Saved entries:
----------

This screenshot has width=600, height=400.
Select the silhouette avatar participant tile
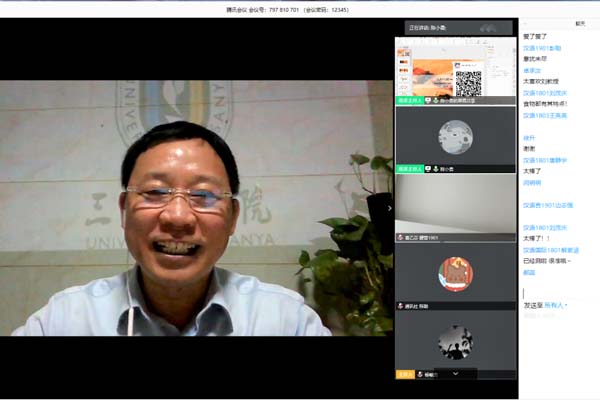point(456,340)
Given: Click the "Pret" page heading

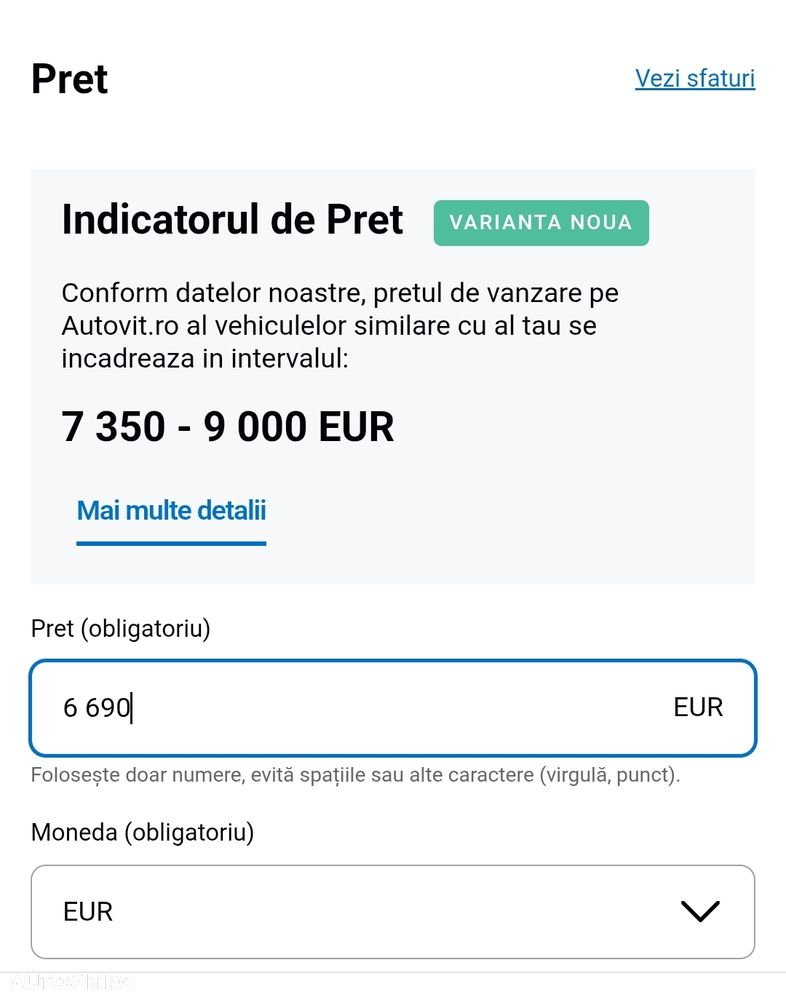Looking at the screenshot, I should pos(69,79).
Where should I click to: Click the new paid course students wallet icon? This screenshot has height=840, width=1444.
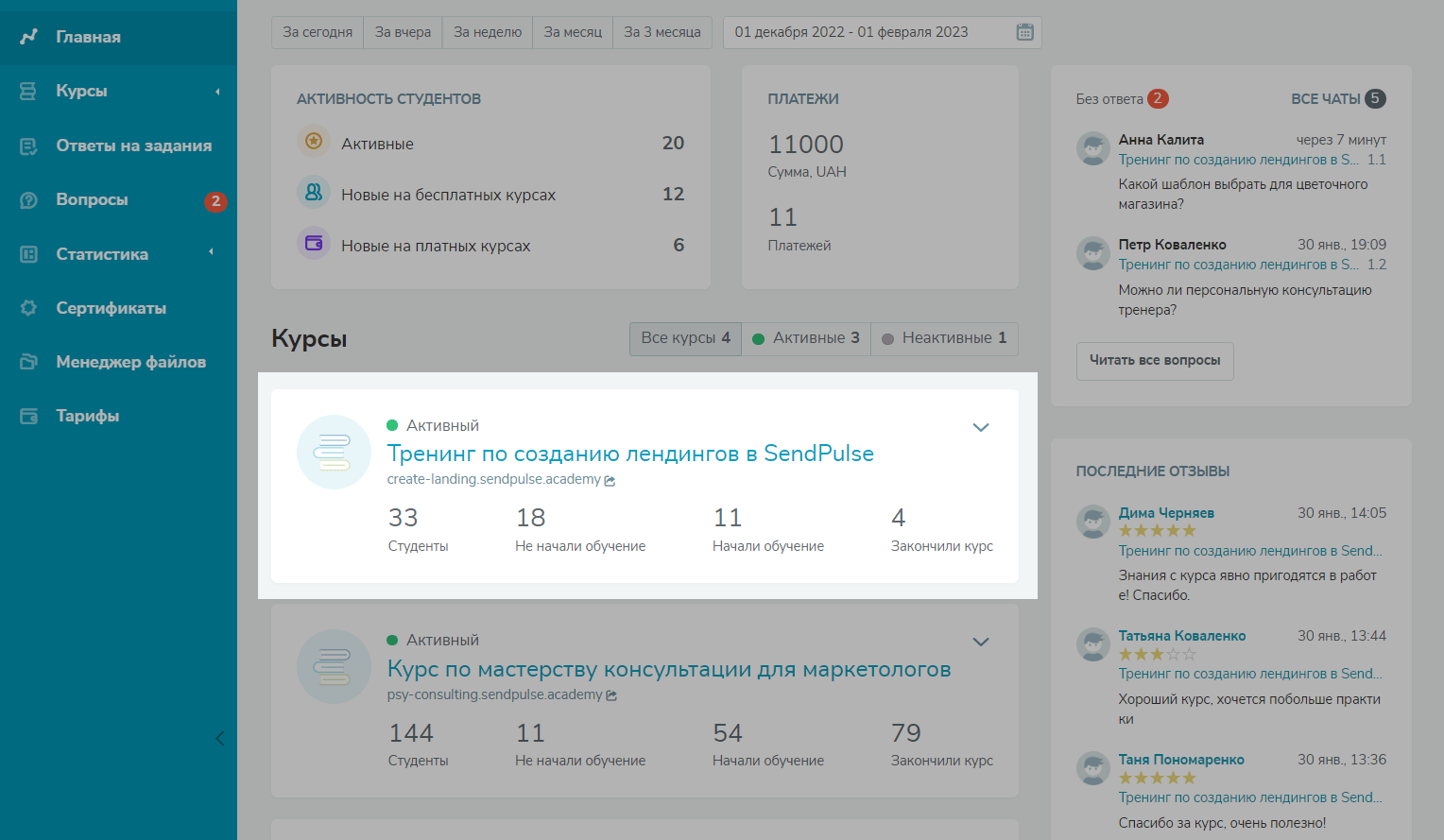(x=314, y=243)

----------

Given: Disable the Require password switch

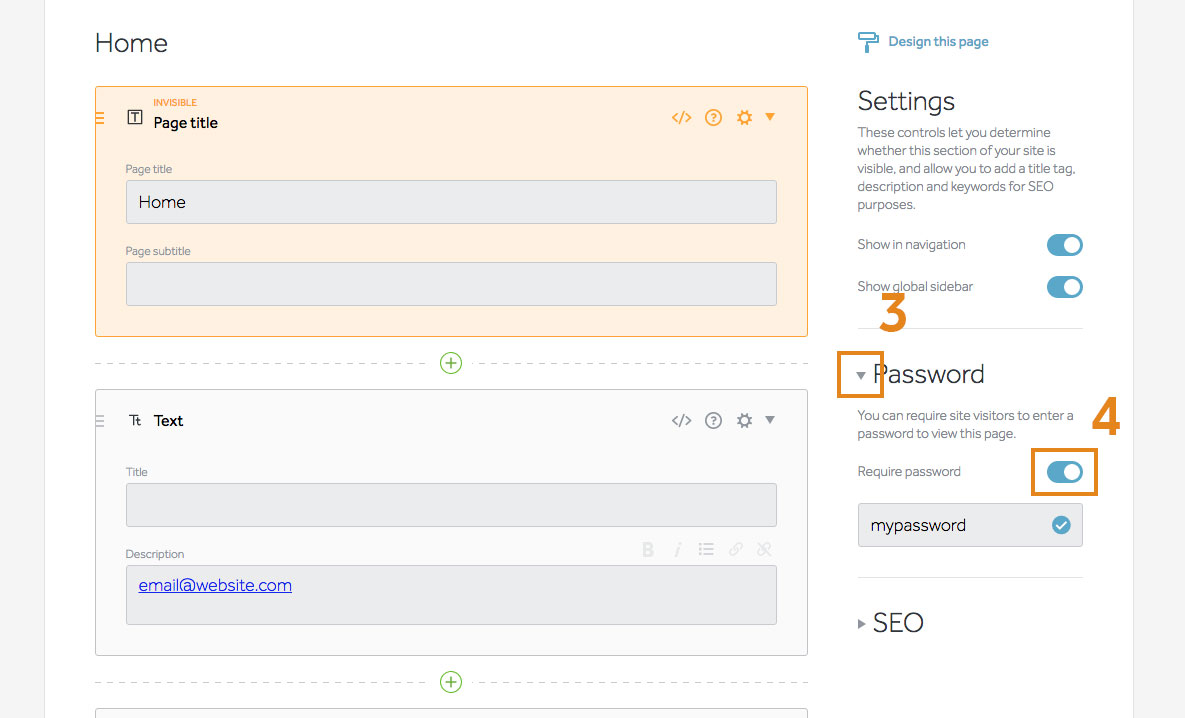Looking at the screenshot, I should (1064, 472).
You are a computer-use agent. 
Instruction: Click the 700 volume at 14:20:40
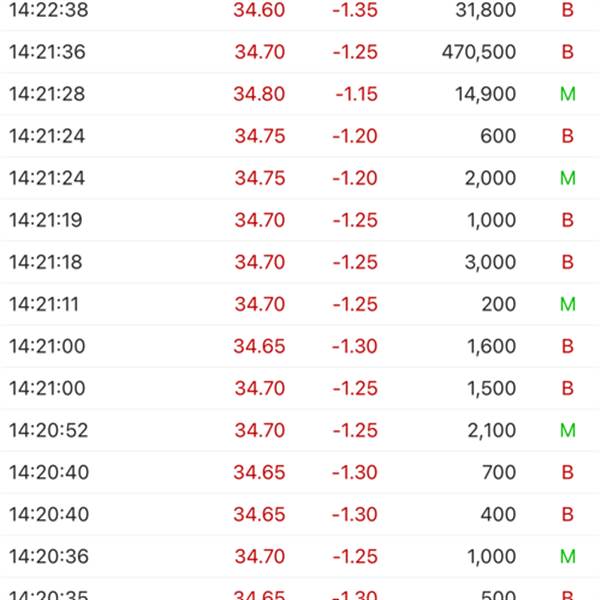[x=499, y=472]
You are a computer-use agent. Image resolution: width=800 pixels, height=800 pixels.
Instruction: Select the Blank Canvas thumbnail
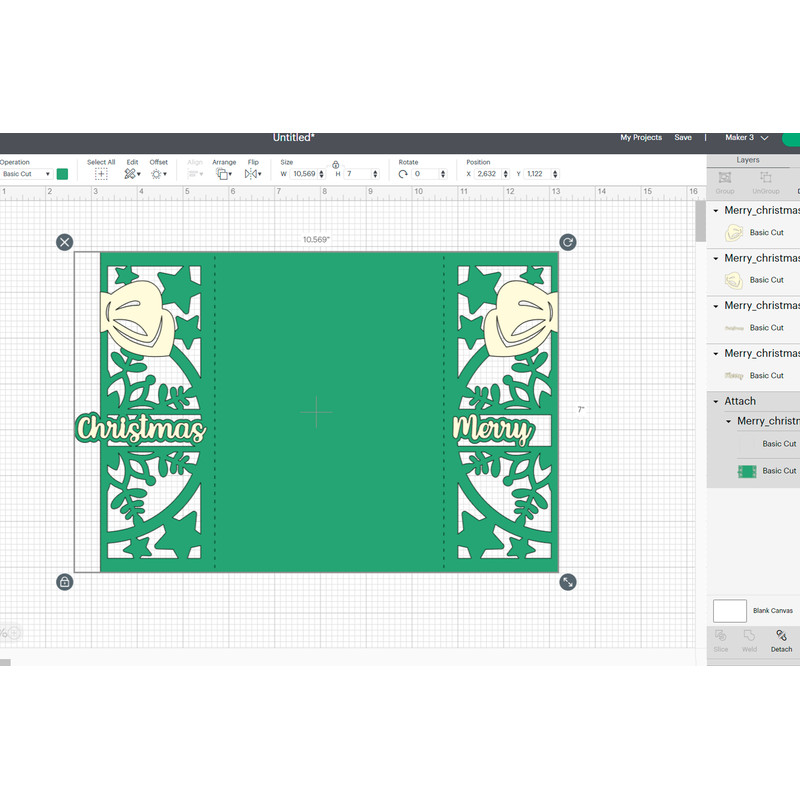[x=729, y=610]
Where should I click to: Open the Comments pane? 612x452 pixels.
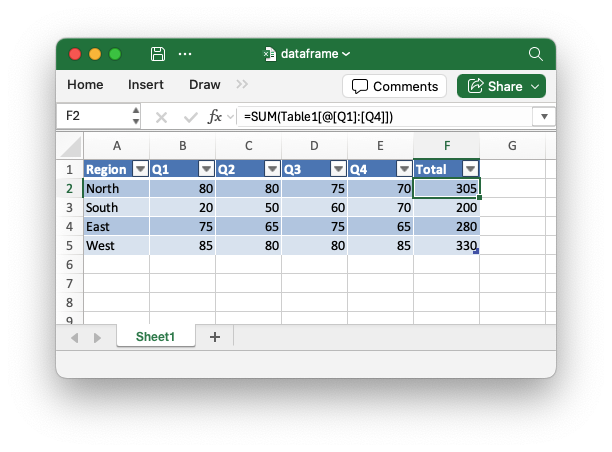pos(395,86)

----------

- [Problem to work on]: Every line in the entries above that mentions the word "agent" must be shown.

- [Output below]:
You are a computer-use agent. 
You are a computer-use agent. Image resolution: width=800 pixels, height=800 pixels.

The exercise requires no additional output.